László Szabadi

Personal information
- Full name: László Szabadi
- Date of birth: 30 July 1961 (age 64)
- Place of birth: Csokonyavisonta, Hungary
- Position: Striker

Youth career
- ?–1979: Csokonyavisonta

Senior career*
- Years: Team / Apps / (Gls)
- 1979–1981: Sellyei SK
- 1981–1986: Ferencváros / 106 / (26)
- 1986–1989: Vasas SC / 88 / (36)
- 1989–1990: Beerschot
- 1990: Vasas SC
- 1990–1991: Eendracht Aalst
- 1992–1995: Jahn Regensburg

International career
- 1988: Hungary / 2 / (0)

= László Szabadi =

Hungarian footballer

László Szabadi (born 30 July 1961) is a Hungarian former professional footballer who played as a striker. He made two appearances for the Hungary national football team.

== Club career ==
Szabadi played for Ferencvárosi TC between 1981 and 1986. He won two league silver medals with the team.

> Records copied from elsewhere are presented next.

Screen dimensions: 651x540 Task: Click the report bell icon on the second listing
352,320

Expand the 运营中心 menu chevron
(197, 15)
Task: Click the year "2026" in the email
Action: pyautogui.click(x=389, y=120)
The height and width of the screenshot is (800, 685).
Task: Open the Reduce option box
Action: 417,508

From 1986 to 1989 he played for Vasas SC. In 1989-90 he played for K Beerschot VA in Belgium. In 1990 he returned to Vasas SC. In total, he played 194 league matches in the Hungarian top flight and scored 62 goals.

== International career ==
In 1988 Szabadi played twice for the Hungary national football team.